During my time here I will be working for the research team lead by Liliana Pacheco, the director of programs for JGI Spain in Senegal, focusing on ecological surveys, identification and habituation of some of the chimp groups (getting chimps used to certain humans so they can be observed for research or tourism without disturbing them). This might include recording signs such as nests, faeces, food scraps, footprints, broken branches and direct sightings of chimps, their calls and vocalisations, their behaviours including tool use, nesting and reactions to researchers etc.
Today I am heading towards Dindefelo, Senegal on a very busy public bus, for a 14-hour bus trip! When I arrive I will be boarding with a local family in Dindefelo - one of the many ways JGI supports local families. The accommodation is fairly basic, the house has a small thatched roof hut and no electricity or plumbing - but I am ready for the challenge and to really immerse myself in the African culture and land. I am travelling with Federico Bogdanowicz (Executive Director of JGI Spain) who has been working for the organisation for 12 years now! I expect to meet up with Amanda when we arrive who is the Research Department Coordinator with about 5 years experience working in the field.
Talking to Fede (the General Director of JGI Spain) and Lily prior to my arrival to Dindefelo, I cannot help but feel disheartened. The chimpanzee habitat is continuing to decrease and the groups of chimpanzees continue to move between habitats as there is not enough food or water there for them anymore. The traditional slash and burn method of agriculture used by the locals, has all but decimated part of their habitat. These changes are not only affecting animal species, but the local people as well, with the decrease of wild fruit, loss of trees and humidity, soil erosion etc which all adds to the impact of climate change in the area. This is evident with the increasing temperatures, longer dry seasons and less rainfall every year.

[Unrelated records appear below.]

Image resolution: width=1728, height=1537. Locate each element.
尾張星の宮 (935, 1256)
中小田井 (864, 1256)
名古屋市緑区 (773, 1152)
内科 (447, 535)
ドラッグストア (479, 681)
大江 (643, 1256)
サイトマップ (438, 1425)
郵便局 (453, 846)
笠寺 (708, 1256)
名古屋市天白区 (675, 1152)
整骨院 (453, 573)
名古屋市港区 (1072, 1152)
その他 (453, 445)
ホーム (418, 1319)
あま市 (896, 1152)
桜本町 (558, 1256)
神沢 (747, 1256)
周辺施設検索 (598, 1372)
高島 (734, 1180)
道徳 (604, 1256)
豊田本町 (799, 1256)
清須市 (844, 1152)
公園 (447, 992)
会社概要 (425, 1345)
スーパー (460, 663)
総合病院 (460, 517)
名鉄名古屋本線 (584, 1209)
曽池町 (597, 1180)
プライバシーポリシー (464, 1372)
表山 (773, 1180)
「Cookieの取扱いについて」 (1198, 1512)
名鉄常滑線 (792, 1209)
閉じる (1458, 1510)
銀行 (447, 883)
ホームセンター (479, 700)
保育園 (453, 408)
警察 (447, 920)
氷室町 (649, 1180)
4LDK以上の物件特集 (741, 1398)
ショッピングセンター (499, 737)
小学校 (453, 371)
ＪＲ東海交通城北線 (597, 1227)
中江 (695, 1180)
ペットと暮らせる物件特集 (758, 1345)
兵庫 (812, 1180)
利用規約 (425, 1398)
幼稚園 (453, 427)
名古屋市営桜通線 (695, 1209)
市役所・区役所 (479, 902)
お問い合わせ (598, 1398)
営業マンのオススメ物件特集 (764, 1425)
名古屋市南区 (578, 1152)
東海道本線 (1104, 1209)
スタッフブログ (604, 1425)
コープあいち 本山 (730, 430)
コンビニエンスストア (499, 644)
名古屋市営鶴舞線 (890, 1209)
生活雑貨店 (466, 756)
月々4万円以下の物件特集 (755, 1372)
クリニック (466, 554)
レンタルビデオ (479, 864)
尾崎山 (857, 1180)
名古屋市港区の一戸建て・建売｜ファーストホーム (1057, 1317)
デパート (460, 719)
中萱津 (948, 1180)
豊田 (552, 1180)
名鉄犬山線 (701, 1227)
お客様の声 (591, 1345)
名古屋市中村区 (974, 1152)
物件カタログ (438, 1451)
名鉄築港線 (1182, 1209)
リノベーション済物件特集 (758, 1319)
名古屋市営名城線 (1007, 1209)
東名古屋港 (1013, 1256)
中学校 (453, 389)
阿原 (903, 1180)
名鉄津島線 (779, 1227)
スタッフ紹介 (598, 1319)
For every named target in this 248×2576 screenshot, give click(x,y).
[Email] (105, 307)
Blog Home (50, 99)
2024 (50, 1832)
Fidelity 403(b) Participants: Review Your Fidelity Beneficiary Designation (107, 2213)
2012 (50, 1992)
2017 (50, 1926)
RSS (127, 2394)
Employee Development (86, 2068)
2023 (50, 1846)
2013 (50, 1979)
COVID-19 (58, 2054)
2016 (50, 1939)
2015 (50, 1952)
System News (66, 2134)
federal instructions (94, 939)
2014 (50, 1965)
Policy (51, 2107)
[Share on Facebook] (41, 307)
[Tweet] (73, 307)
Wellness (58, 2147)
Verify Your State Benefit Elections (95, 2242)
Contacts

The reason for these agricultural methods is largely due to tradition and that is why the food security projects and sensitisation workshops for the local people that JGI provides is so very crucial. Lili tells me of the many programs they run to help local families make the transition. These include environmental education, reforestation, sustainable agriculture, forestry management for food security, and sessions of the world-wide programme - Jane Goodall’s Roots and Shoots, implemented with the local children. They also employ local people for many programmes, in the hope that they can lead the way in implementing these changes in the villages.
Wellington Zoo has a troop of 10 chimpanzees who are amazing ambassadors for their wild counterparts, and I am excited to hopefully observe wild chimpanzee behaviour over the next few weeks and bring back new enrichment ideas for these amazingly intelligent animals.
I am so excited and feel very privileged to be here working with the Jane Goodall Institute team. I have a huge amount of admiration for the work this organisation does both on the ground and through education helping to inspire millions to make a difference around the world.